* _Activity_
Copy exactly the stretch of lines from the one holding "You are a computer-use agent." through the last line of the data below, inclusive. Leave out pictures.

[Screenshot grounding data]
►
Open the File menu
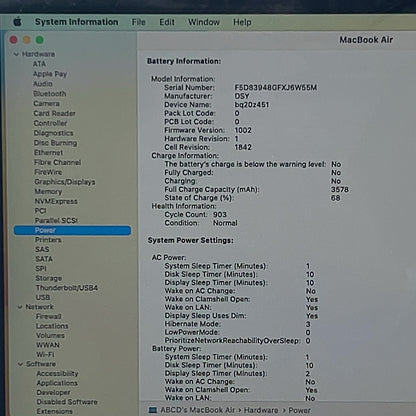 [138, 22]
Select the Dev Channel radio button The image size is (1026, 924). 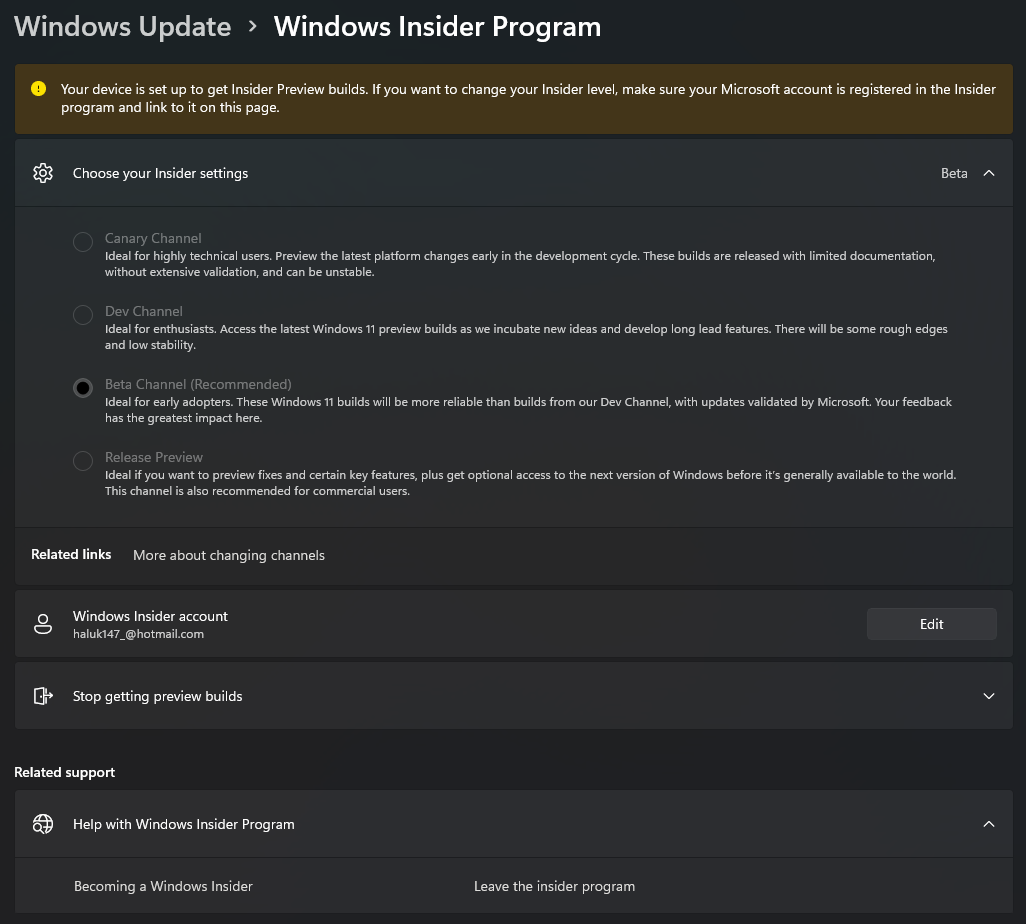83,316
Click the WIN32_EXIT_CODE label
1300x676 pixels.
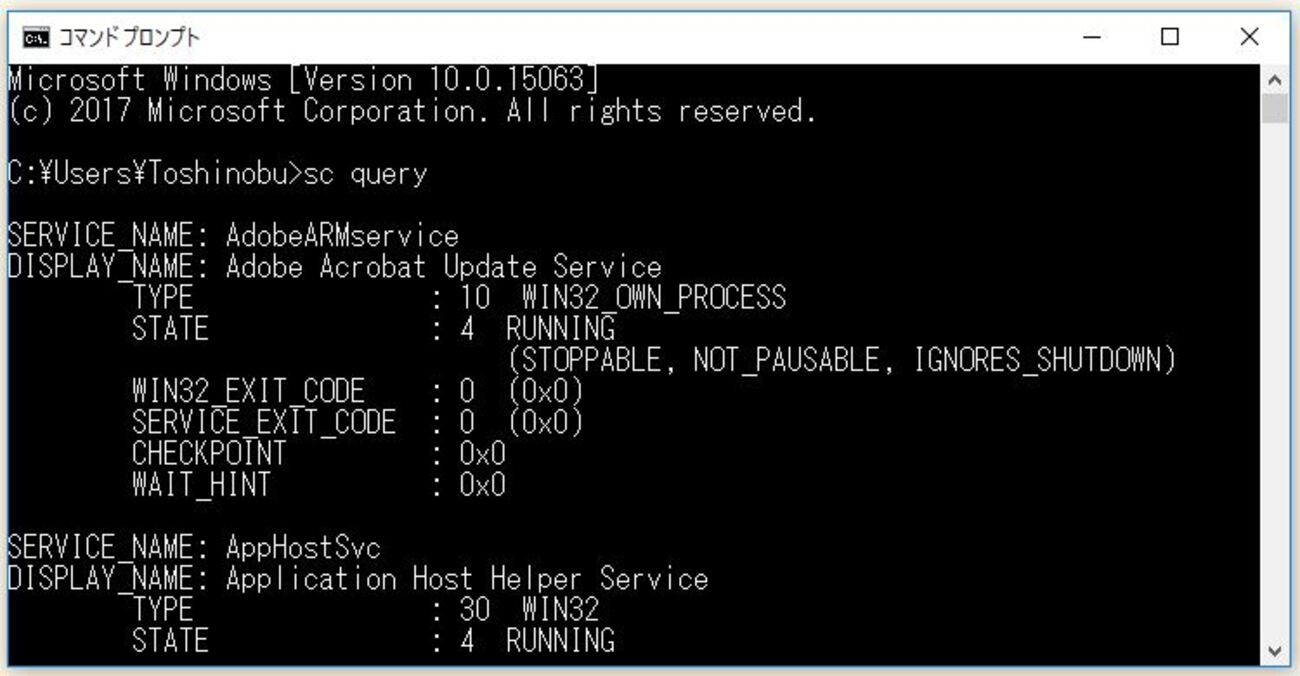(x=248, y=391)
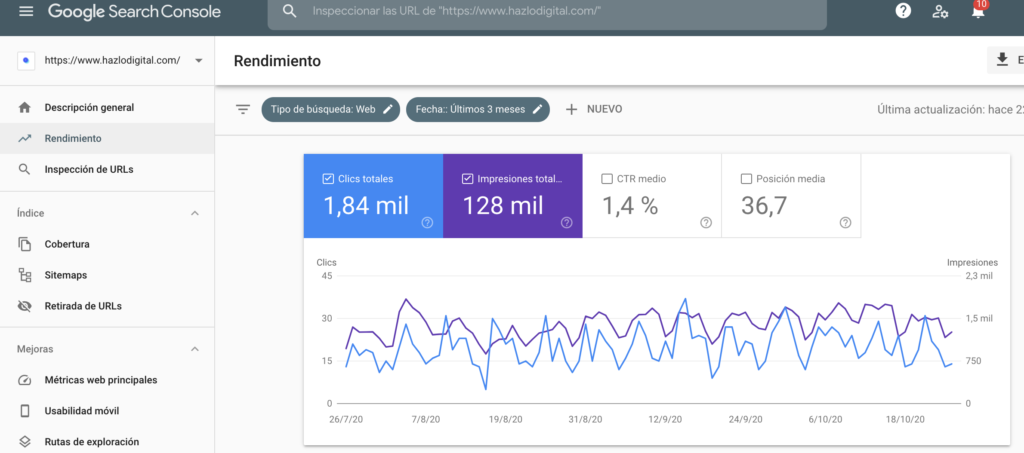Toggle the Clics totales checkbox
This screenshot has width=1024, height=453.
click(328, 179)
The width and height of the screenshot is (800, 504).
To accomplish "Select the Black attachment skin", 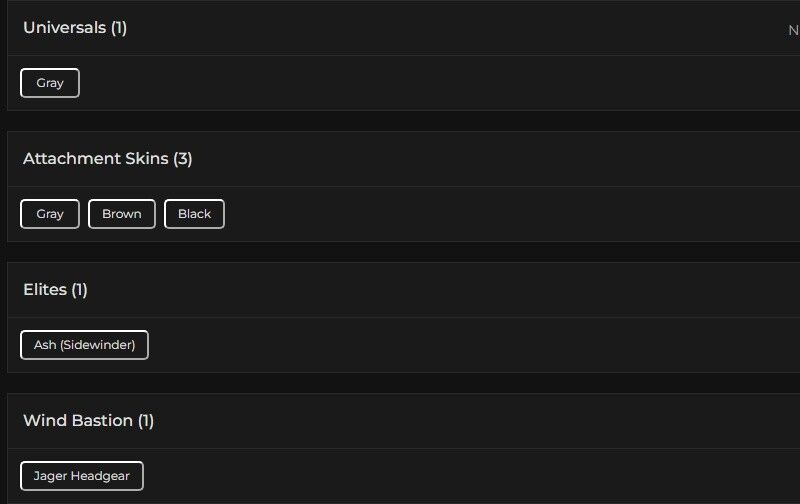I will 194,214.
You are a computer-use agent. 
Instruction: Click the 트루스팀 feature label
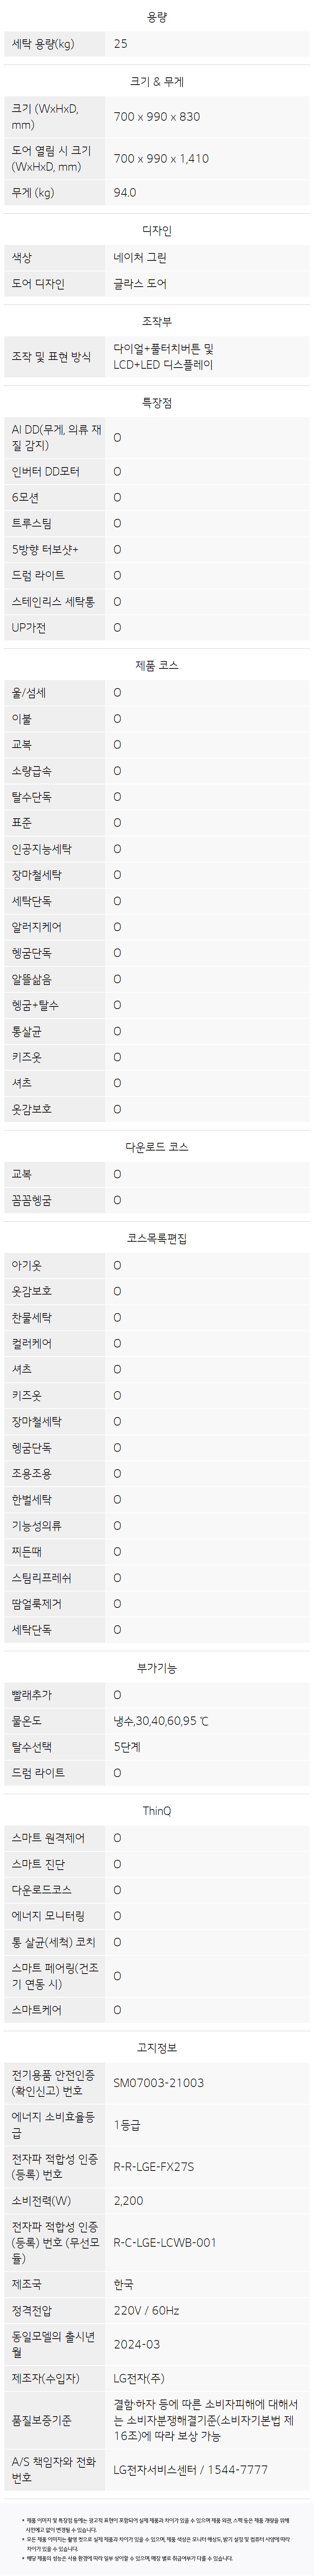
◄
* _Result for this exercise_
You are a computer-use agent. 
Instruction: Click the 트루스팀 feature label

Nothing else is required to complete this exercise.